How to complete this task = Output every entry exactly as written, skipping any pictures.

(Stored data entries)
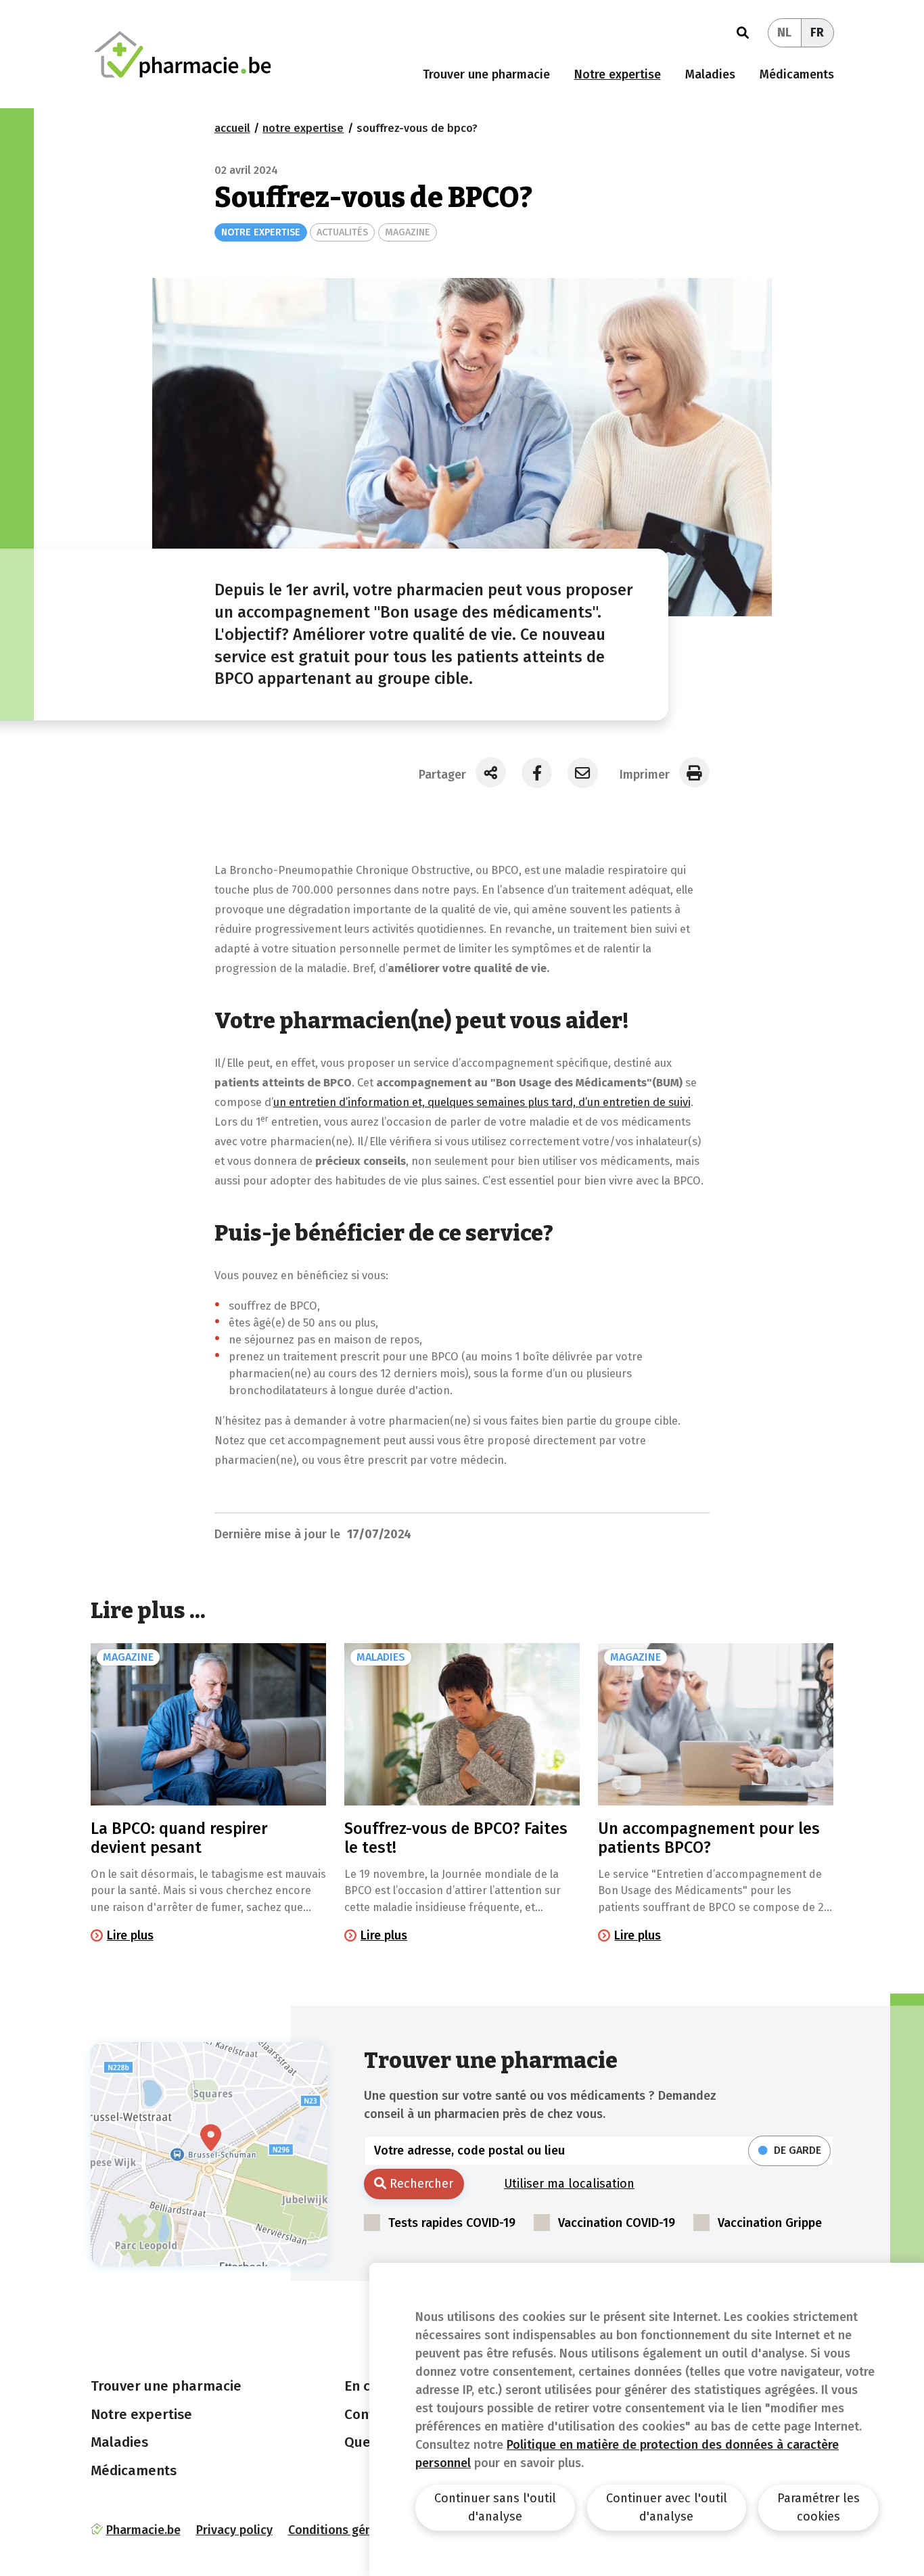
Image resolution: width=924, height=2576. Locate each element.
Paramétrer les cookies (818, 2507)
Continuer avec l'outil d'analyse (666, 2507)
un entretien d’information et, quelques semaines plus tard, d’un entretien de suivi (482, 1102)
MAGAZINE (407, 232)
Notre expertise (617, 74)
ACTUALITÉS (342, 232)
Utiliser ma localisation (569, 2183)
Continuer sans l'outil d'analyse (495, 2507)
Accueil (232, 128)
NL (784, 32)
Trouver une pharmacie (486, 74)
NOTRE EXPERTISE (260, 232)
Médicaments (797, 74)
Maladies (710, 74)
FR (817, 32)
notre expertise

Result =
Image resolution: width=924, height=2576. Locate each element.
Paramétrer les cookies (818, 2507)
Continuer avec l'outil d'analyse (666, 2507)
un entretien d’information et, quelques semaines plus tard, d’un entretien de suivi (482, 1102)
MAGAZINE (407, 232)
Notre expertise (617, 74)
ACTUALITÉS (342, 232)
Utiliser ma localisation (569, 2183)
Continuer sans l'outil d'analyse (495, 2507)
Accueil (232, 128)
NL (784, 32)
Trouver une pharmacie (486, 74)
NOTRE EXPERTISE (260, 232)
Médicaments (797, 74)
Maladies (710, 74)
FR (817, 32)
notre expertise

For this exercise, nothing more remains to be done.